### PROBLEM:
The pictures in the listing below are to be skipped, while the lines between the line holding "Viewport: 721px width, 220px height." and the line holding "Task: Toggle the Enabled checkbox for PITTEN", inclusive, are to be output exactly.

__________

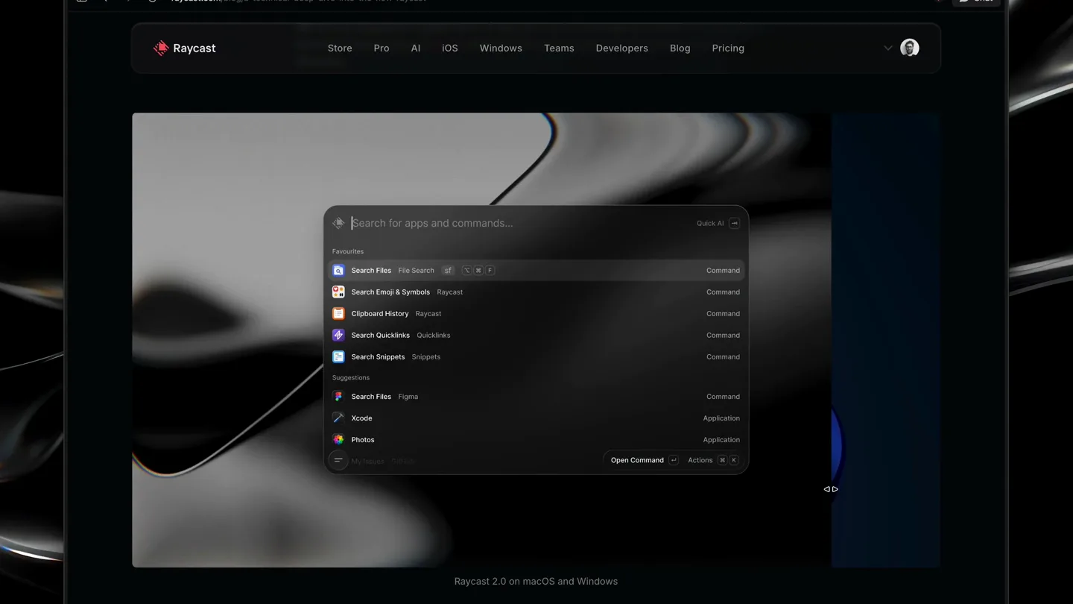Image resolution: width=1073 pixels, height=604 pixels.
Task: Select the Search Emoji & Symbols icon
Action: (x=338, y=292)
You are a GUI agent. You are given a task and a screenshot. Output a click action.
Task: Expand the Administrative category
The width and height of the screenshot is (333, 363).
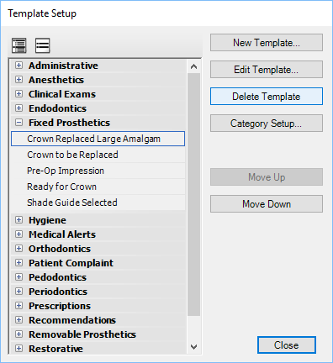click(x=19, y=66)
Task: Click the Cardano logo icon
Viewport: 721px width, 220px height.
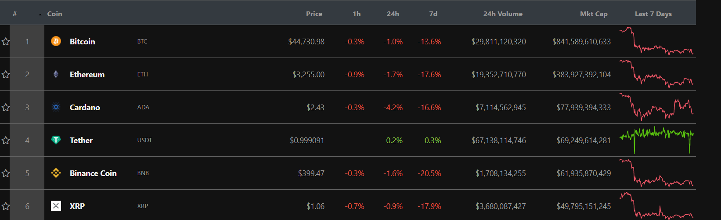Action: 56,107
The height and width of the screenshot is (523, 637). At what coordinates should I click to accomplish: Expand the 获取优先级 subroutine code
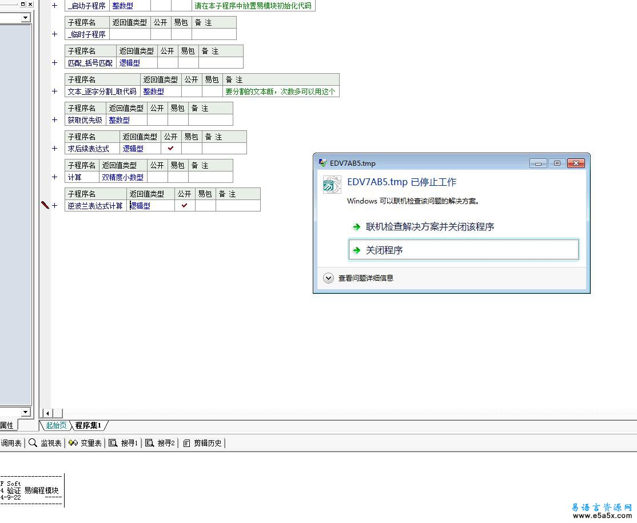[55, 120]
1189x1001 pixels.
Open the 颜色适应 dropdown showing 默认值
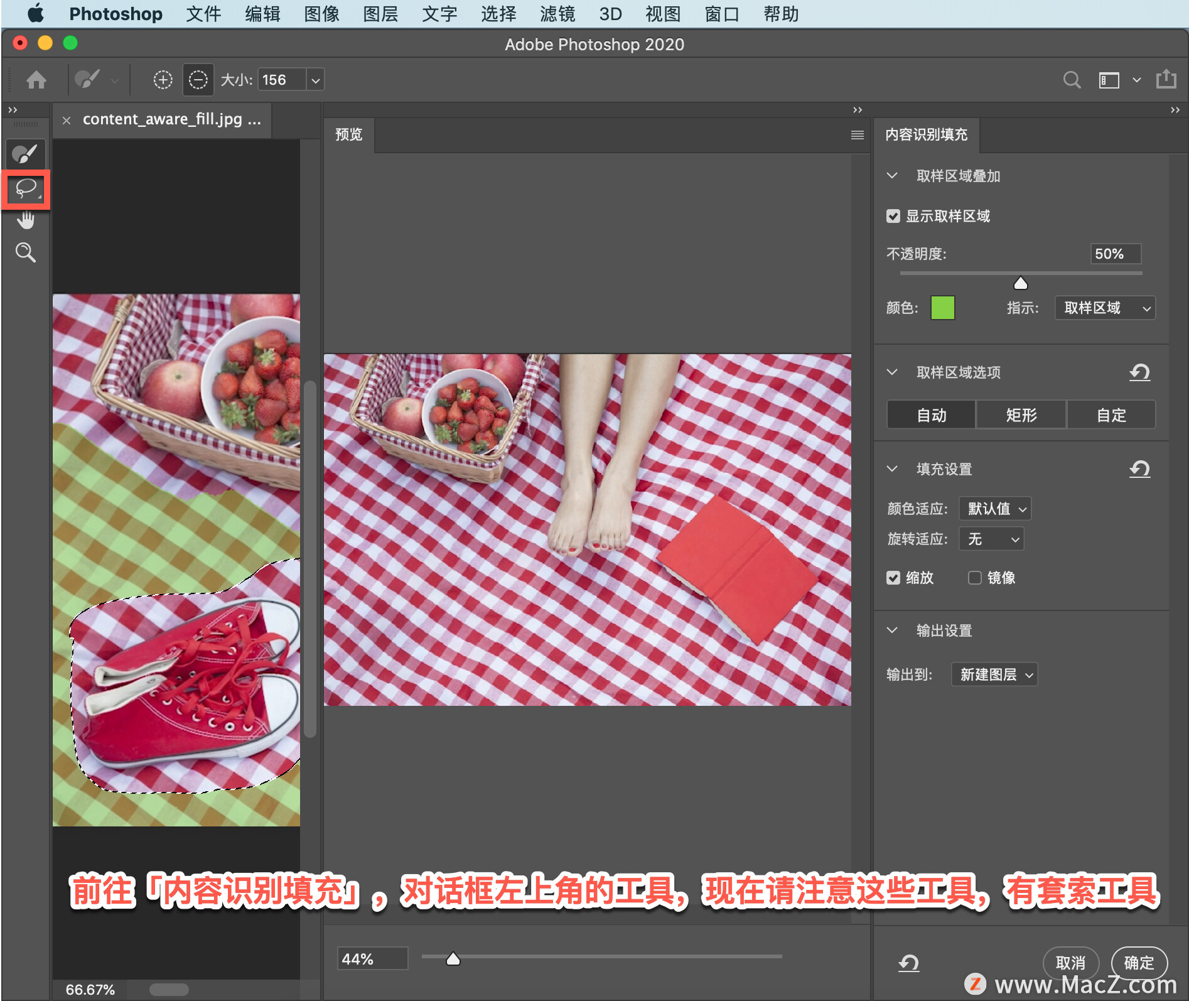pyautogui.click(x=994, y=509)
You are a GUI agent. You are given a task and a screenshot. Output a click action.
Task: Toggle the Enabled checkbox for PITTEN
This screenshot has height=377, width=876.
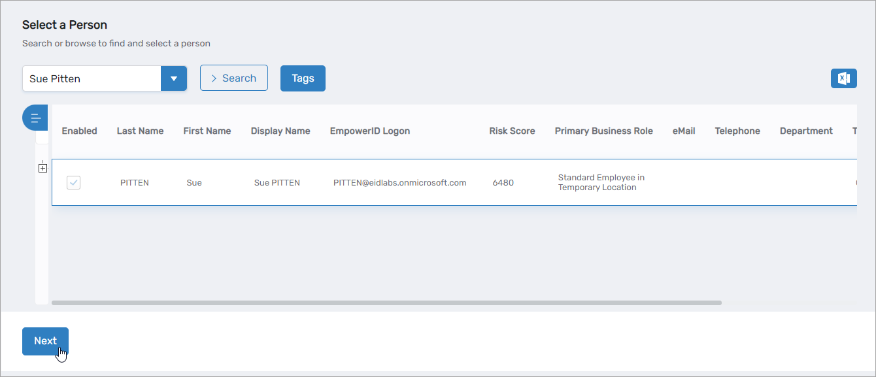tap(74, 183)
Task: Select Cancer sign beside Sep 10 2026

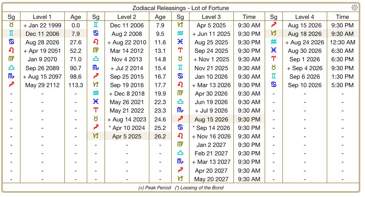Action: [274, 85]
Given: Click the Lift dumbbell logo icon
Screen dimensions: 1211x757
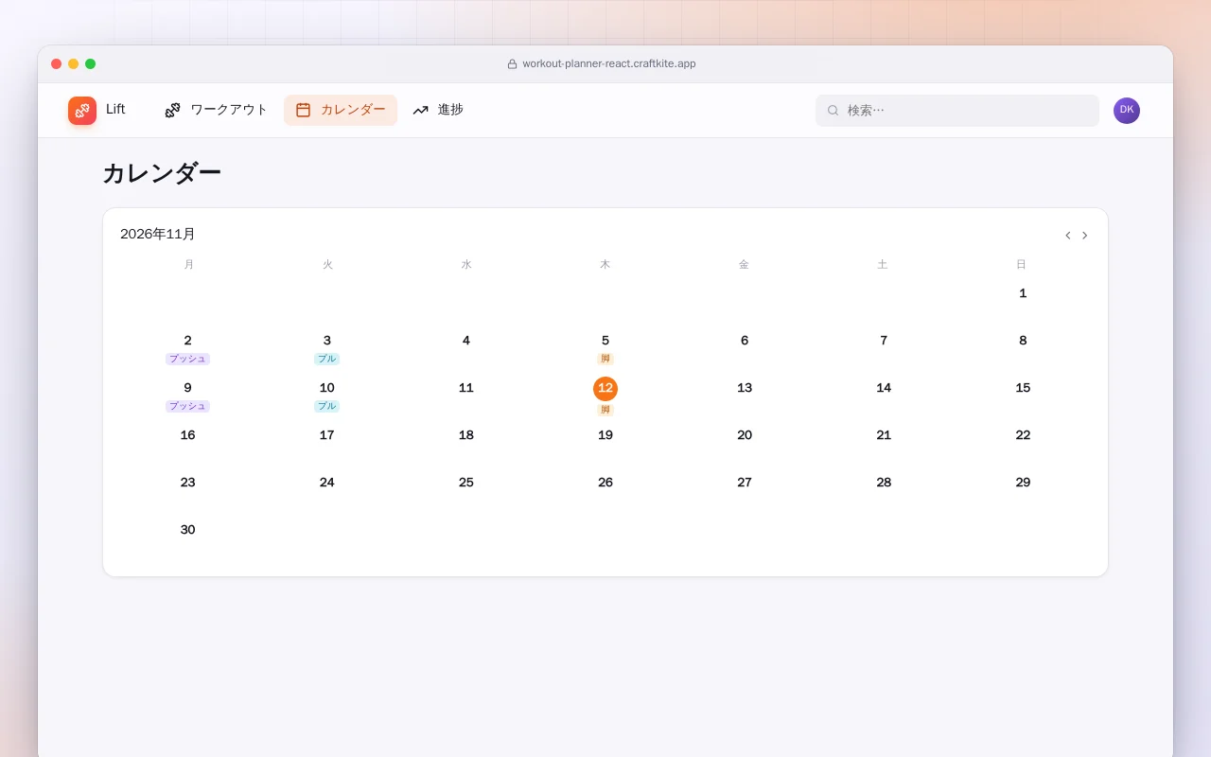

__________

### SOLUTION TO THE EXERCISE:
Viewport: 721px width, 220px height.
Action: 56,107
The height and width of the screenshot is (523, 637). At what coordinates should I click to accomplish: Expand the 获取优先级 subroutine code
[55, 120]
1189x1001 pixels.
Open the 颜色适应 dropdown showing 默认值
pyautogui.click(x=994, y=509)
You are a GUI agent. You are given a task and a screenshot. Output a click action.
Task: Toggle the Enabled checkbox for PITTEN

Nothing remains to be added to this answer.